Ce monument de propagande à la gloire d'une opération meurtrière emblématique de la colonisation doit être entouré d'explications et d'une œuvre d'un artiste contemporain.

Très peu dénoncé au moment de son érection, le monument à la gloire de la mission Marchand (1896-1899), comprend un bas-relief d’une dizaine de mètres de long représentant six militaires français en uniforme et chaussés, des « tirailleurs sénégalais » en costume mais nu-pieds et des porteurs portant seulement un cache-sexe et pieds nus. Sur un grand bouclier en bronze figurent les noms des quinze militaires français qui la commandaient, dont huit officiers (parmi eux le futur général Mangin, auteur de la Force Noire, paru en 1910, à la tête de tirailleurs venant de l’actuel Mali, alors le Soudan français), suivis de la mention de 152 tirailleurs anonymes, les porteurs étant oubliés.

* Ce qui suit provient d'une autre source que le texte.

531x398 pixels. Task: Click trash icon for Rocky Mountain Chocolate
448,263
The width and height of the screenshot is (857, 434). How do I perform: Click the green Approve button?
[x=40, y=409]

En 1934, il fut décidé de l’installer en face du Musée des colonies, l’actuel Palais de la Porte dorée, construit lors de l’exposition coloniale internationale de 1931. Achevé en 1939, il ne fut inauguré qu’en 1949. En 1983, Il a été dynamité par des militants anticolonialistes et ensuite restauré, mais la statue imposante du commandant Marchand, fortement dégradée, n’a pas été reconstituée lors de cette restauration.

La statue du commandant Marchand avant son dynamitage en 1983

Ce monument de propagande à la gloire d’une opération meurtrière emblématique de la colonisation doit être préservé dans son état actuel, sans que la statue de Marchand ne soit rétablie. Il témoigne d’une époque de notre histoire, et son dynamitage et la disparition de la statue de Marchand doivent être expliqués aux visiteurs.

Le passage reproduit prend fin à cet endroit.